Referendum strajkowe pierwotnie miało się odbyć 5 lipca, jednak w wyniku rozmów między Związkową Alternatywą a władzami Zakładu Ubezpieczeń Społecznych, decyzję przesunięto. Jak czytamy w czwartkowym komunikacie związku, "pracodawca nie zrealizował naszych postulatów ani nawet nie podjął rozmowy na ich temat", w związku z czym referendum strajkowe ma rozpocząć się 28 września i będzie trwało trzy tygodnie.
Więcej informacji z Polski przeczytasz na stronie głównej Gazeta.pl
"Przedmiotem referendum będą nasze postulaty zawarte w sporze zbiorowym, czyli: podniesienie wynagrodzeń zasadniczych pracowników o 60 proc. na etat, przywrócenie dodatku stażowego w wysokości 1 proc. miesięcznego wynagrodzenia za każdy rok pracy w Zakładzie Ubezpieczeń Społecznych i zakończenie systemu premiowania i powrót do systemu nagród" - podkreśla Związkowa Alternatywa.
Jak wyjaśnia związek, decyzja o referendum strajkowym jest spowodowana pogarszającymi się warunkami pracy pracowników ZUS, w tym spadkiem realnych płac. Kolejny powód wymieniony w komunikacie to "konfrontacyjna, autorytarna polityka prezes ZUS, Gertrudy Uścińskiej, która zwolniła dyscyplinarnie przewodniczącą Związkowej Alternatywy w ZUS, Ilonę Garczyńską, a obecnie zasypuje naszych liderów sprawami sądowymi i pismami przedprocesowymi".
Przypomnijmy, że Ilona Garczyńska została zwolniona dyscyplinarnie 25 maja. ZUS tłumaczył wtedy, że zwolnił ją, powołując się na art. 52 Kodeksu pracy - pozwala on rozwiązać umowę o pracę bez wypowiedzenia z winy pracownika w razie ciężkiego naruszenia przez niego podstawowych obowiązków pracowniczych.
Związkowa Alternatywa dodaje, że jeśli w referendum weźmie udział większość pracowników Zakładu Ubezpieczeń Społecznych, a ponad połowa z nich zagłosuje za akcją strajkową, pod koniec października zostanie zorganizowany strajk w ZUS, który będzie bezterminowy i obejmie cały kraj.

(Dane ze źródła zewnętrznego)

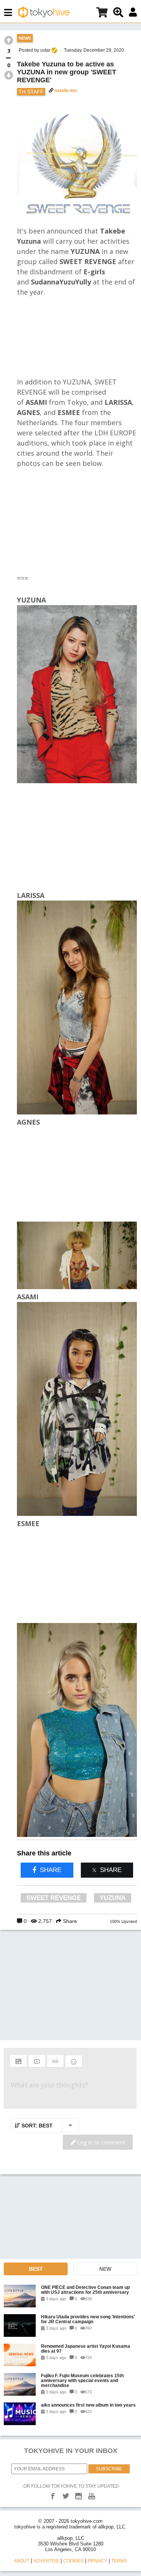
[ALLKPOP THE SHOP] (102, 14)
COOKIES (73, 2561)
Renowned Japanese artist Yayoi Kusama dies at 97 (85, 2348)
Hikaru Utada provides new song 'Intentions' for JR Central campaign (88, 2319)
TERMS (119, 2561)
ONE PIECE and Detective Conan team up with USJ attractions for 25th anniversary (85, 2290)
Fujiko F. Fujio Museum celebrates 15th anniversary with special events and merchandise (82, 2380)
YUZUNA (113, 1897)
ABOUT (21, 2561)
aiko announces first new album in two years (88, 2404)
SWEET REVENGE (53, 1897)
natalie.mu (66, 90)
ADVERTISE (46, 2561)
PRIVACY (97, 2561)
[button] (18, 2061)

Zakład Ubezpieczeń Społecznych przesłał Gazecie.pl oświadczenie, które w całości publikujemy poniżej:
Jesteśmy zdumieni tego typu sformułowaniami. W sierpniu br. pracodawca, po dokonaniu uzgodnień w ramach dialogu społecznego z organizacjami związkowymi, zrzeszającymi tysiące pracowników, przyznał podwyżki na niespotykaną dotąd skalę. Wynosiły one średnio 900 złotych na etat z wyrównaniem od 1 stycznia 2022 r. Był to efekt wielomiesięcznych starania prezesa i zarządu ZUS na rzecz wzrostu wynagrodzeń oraz konstruktywnej postawy niemalże wszystkich organizacji związkowych działających w zakładzie.
Jedynym związkiem zawodowym, który nie zgadzał się w toku wspomnianego dialogu na przyznanie powyżej wskazanych podwyżek w sposób uzgodniony przez pracodawcę i pozostałe związki zawodowe, była Związkowa Alternatywa w ZUS. Tak destrukcyjna postawa tego związku spotkała się z nierozumieniem dziesiątków tysięcy pracowników ZUS, gdyż w ramach przeprowadzonej anonimowo ankiety w niemalże 90 proc. uznali taką postawę za nieakceptowalną. Dodać trzeba, że ówczesne działania Związkowej Alternatywy w ZUS stanowią przejaw sposobu działania tej organizacji, nastawionej jedynie na konflikt za wszelką cenę i nieliczącą się ze skutkami swoich działań w stosunku do pracowników, zakładu i co najważniejsze - klientów ZUS.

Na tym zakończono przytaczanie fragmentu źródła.